_Passage_
Meanwhile, a Russian official said Russia opposes referring Iran's nuclear activities to the U.N. Security Council and believes that the technical expertise of the International Atomic Energy Agency makes it the proper body to deal with the matter.
Concern about Iranian nuclear development intensified last week when Iranian Vice President Reza Aghazadeh said the country had started converting raw uranium into the gas needed for enrichment, an important step in making a nuclear bomb.
The declaration came in defiance of a resolution passed by the Vienna-based IAEA, the U.N. nuclear watchdog, demanding Iran freeze all uranium enrichment — including conversion
Israel considers Iran its most dangerous enemy and worries that Iran's nuclear weapons program is intended as a threat against it. Iran denies it is developing nuclear weapons, saying its nuclear development program is aimed at generating electricity.
Mofaz told the Israeli daily Yediot Ahronot that Israel had to be prepared to deal with what he called the Iranian "threat."
"All options have to be taken into account to prevent it," he was quoted as saying.
Mofaz said there was a chance a moderate regime would emerge in Tehran to stop the development of nuclear weapons, but if not, measures had to be taken to prevent their deployment.
"The question is what comes first, nuclear ability or regime change," Yediot quoted him as saying.
Earlier this month, Israeli Prime Minister Ariel Sharon said Israel is "taking measures to defend itself" — a comment that raised concern Israel is considering a pre-emptive strike against Iranian nuclear installations along the lines of its 1981 bombing of an unfinished Iraqi nuclear reactor at Osirak near Baghdad.
Speculation has also been fueled by recent Israeli weapons acquisitions, including bunker-buster bombs and long-range fighter-bombers.
Russia feels the matter belongs squarely in the IAEA's lap.
"We believe that the question is located now in the realm of the IAEA's responsibilities," Russia's Security Council Secretary Igor Ivanov said Wednesday at a news conference in Moscow. "Sending it to the Security Council, which is a political organ, would hardly meet the interests of the matter."
Resolving doubts about Iran's intentions requires "precisely the experts of the IAEA," said Ivanov, who previously served as Russia's foreign minister.

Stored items
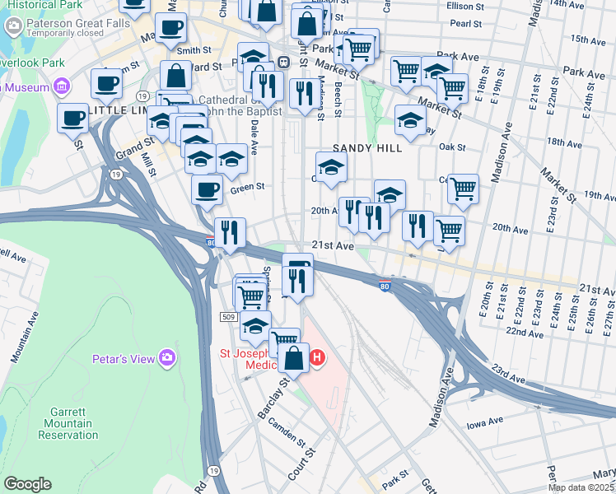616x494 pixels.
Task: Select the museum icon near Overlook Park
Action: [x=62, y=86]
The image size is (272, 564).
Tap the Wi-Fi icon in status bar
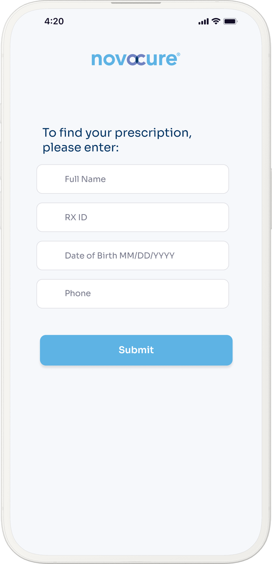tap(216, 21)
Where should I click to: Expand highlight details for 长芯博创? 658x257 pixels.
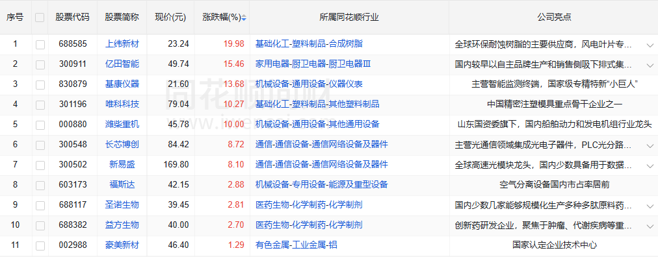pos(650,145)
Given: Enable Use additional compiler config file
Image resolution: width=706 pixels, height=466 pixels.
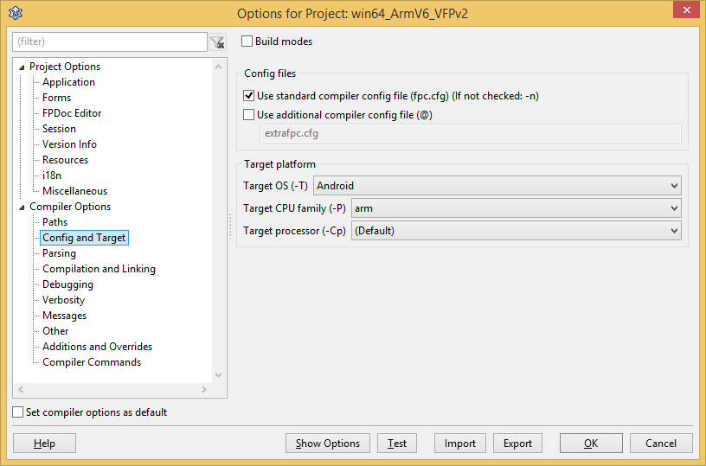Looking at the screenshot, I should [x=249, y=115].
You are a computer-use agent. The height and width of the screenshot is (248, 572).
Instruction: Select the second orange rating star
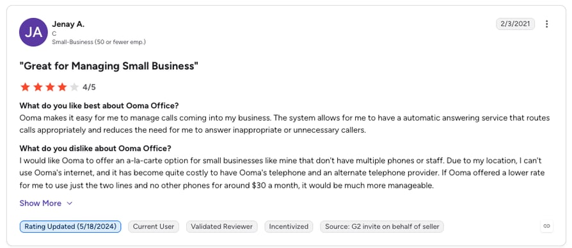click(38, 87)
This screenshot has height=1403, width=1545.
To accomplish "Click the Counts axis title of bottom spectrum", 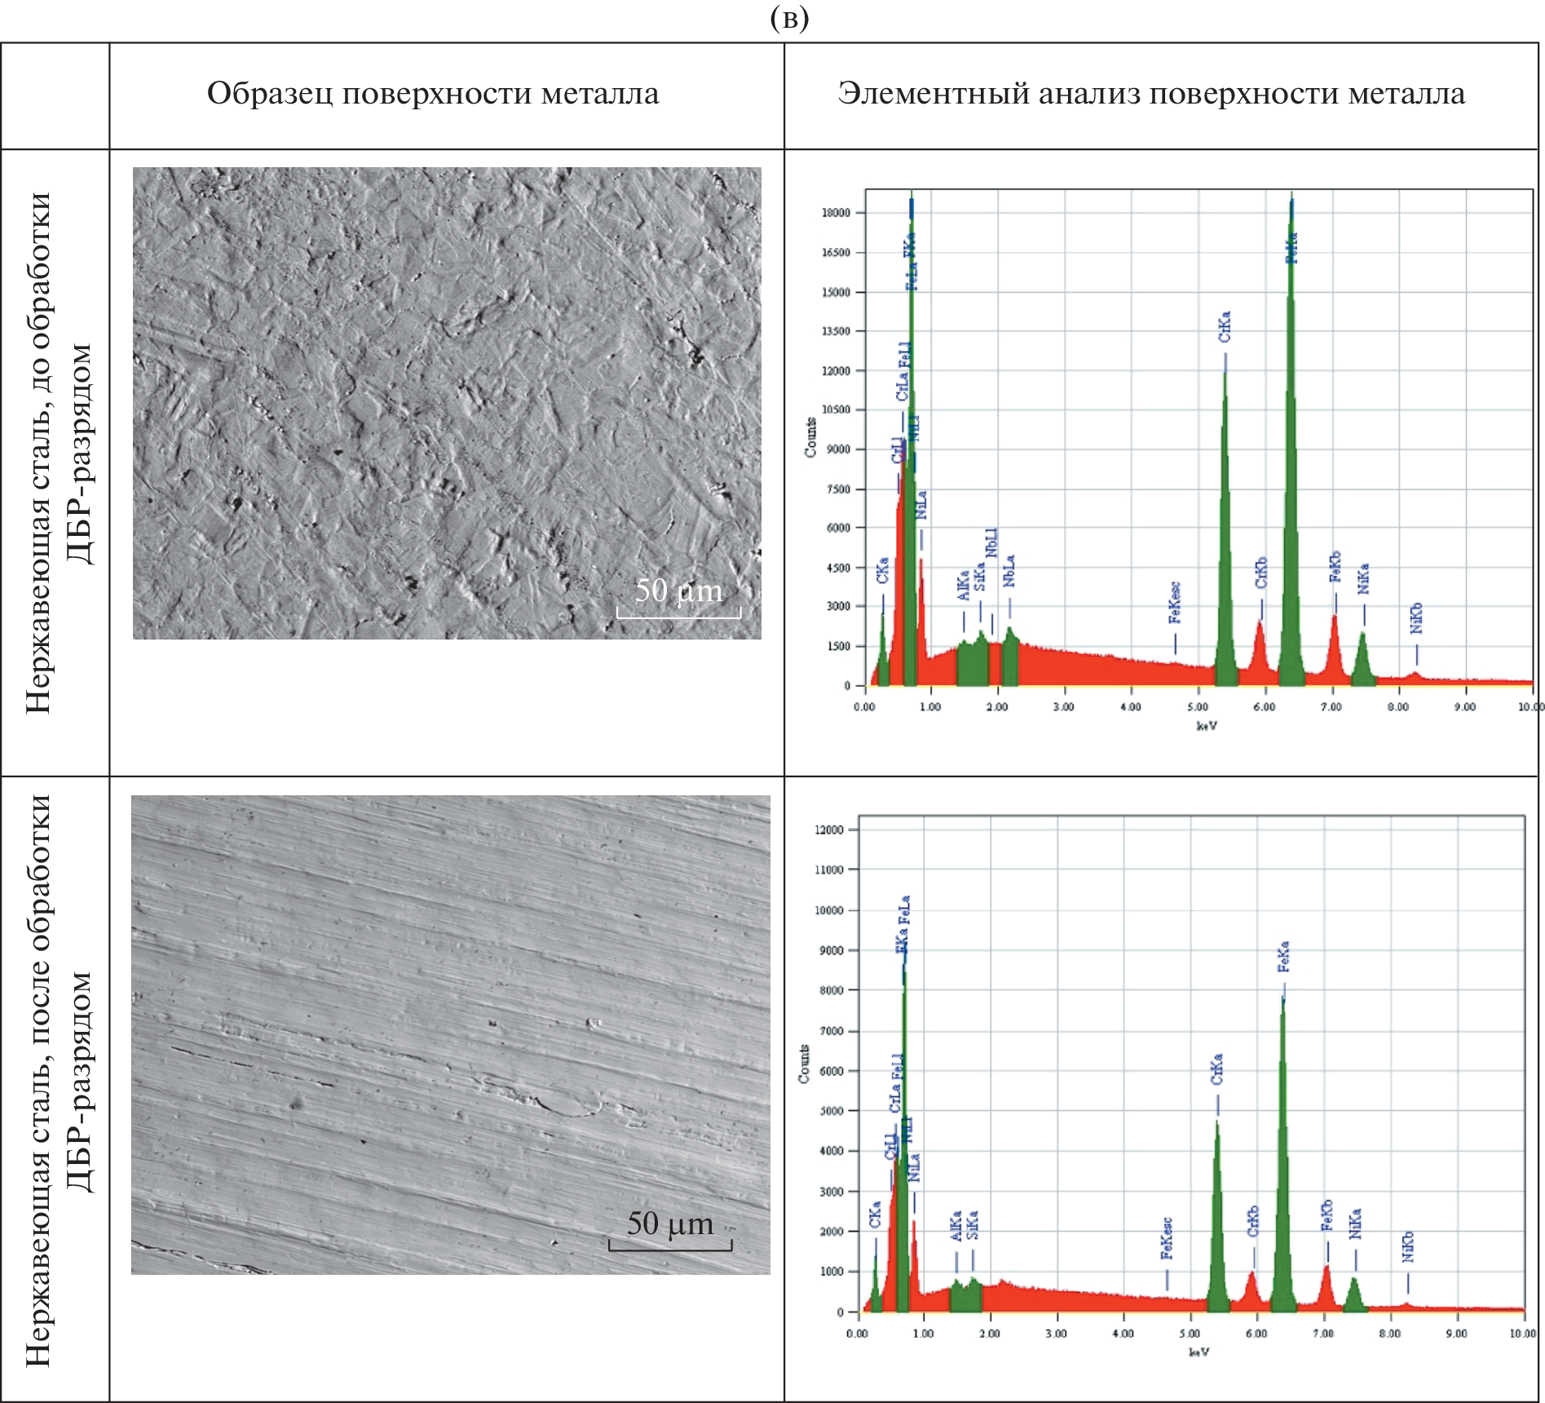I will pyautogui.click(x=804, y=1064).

...

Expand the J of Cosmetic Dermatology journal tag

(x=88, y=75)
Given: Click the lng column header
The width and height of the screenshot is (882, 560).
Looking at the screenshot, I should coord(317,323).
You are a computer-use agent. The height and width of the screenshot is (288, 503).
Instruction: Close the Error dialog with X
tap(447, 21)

...

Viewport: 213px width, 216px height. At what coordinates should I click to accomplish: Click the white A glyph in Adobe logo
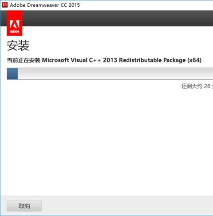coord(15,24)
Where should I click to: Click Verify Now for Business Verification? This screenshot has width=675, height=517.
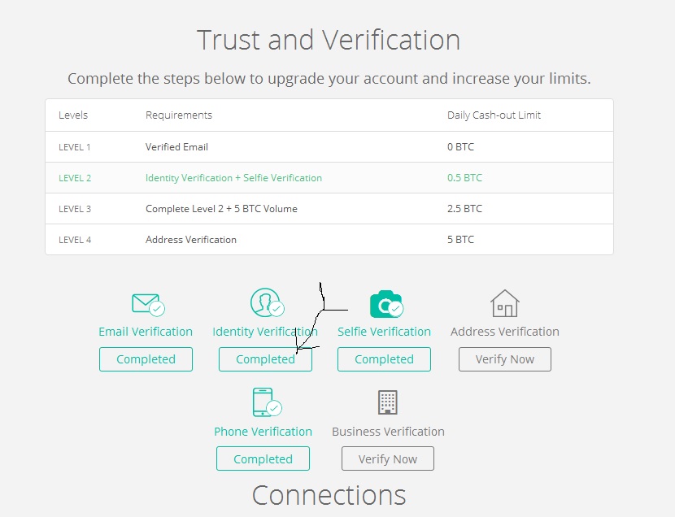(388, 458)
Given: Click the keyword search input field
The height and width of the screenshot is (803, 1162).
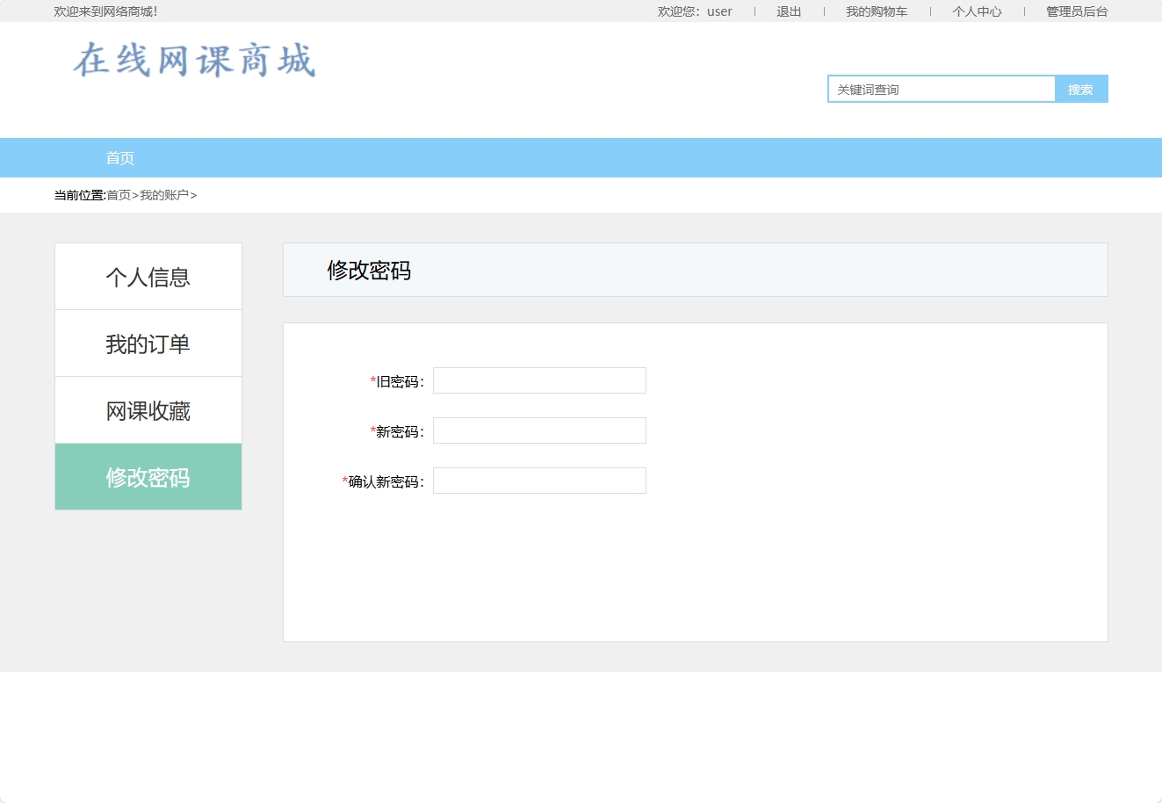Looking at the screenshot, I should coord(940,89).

_Problem details_
Extend the news report above on Iran's nuclear program, picking up right after its final sentence.

_Answer for the task_
The IAEA, which is the United Nations' nuclear watchdog agency, is investigating nearly two decades of covert nuclear activity by Iran. Tehran maintains its program is meant to generate electricity, but the United States claims it is a weapons program.
An IAEA meeting earlier this month demanded that Iran stop all activities related to uranium enrichment — a technology that could be used to make weapons. It also called on Tehran to accelerate cooperation with agency inspectors probing past and present nuclear activities and suggested defiance could lead to penalties including possible referral to the U.N. Security Council at the next board meeting in November.
Russia has repeatedly emphasized that Iran has the right to develop a peaceful nuclear energy program, but Moscow has urged Iran to voluntarily halt all efforts to enrich uranium as a sign of goodwill and to show greater openness to IAEA inspectors.
"If some nations have doubts ... those doubts must be settled through open dialogue," Ivanov said.
He also acknowledged that the question does exist as to why Iran would need a program to enrich uranium, noting that it is more economical to receive it from other states.
Ivanov said that Russia still plans to complete its $800 million deal to build a nuclear reactor at Bushehr in southern Iran, noting that if Russia had doubts about Iran's intentions the project wouldn't go forward.
"The project will be fulfilled to the end under the condition that spent nuclear fuel is returned to Russia," Ivanov said.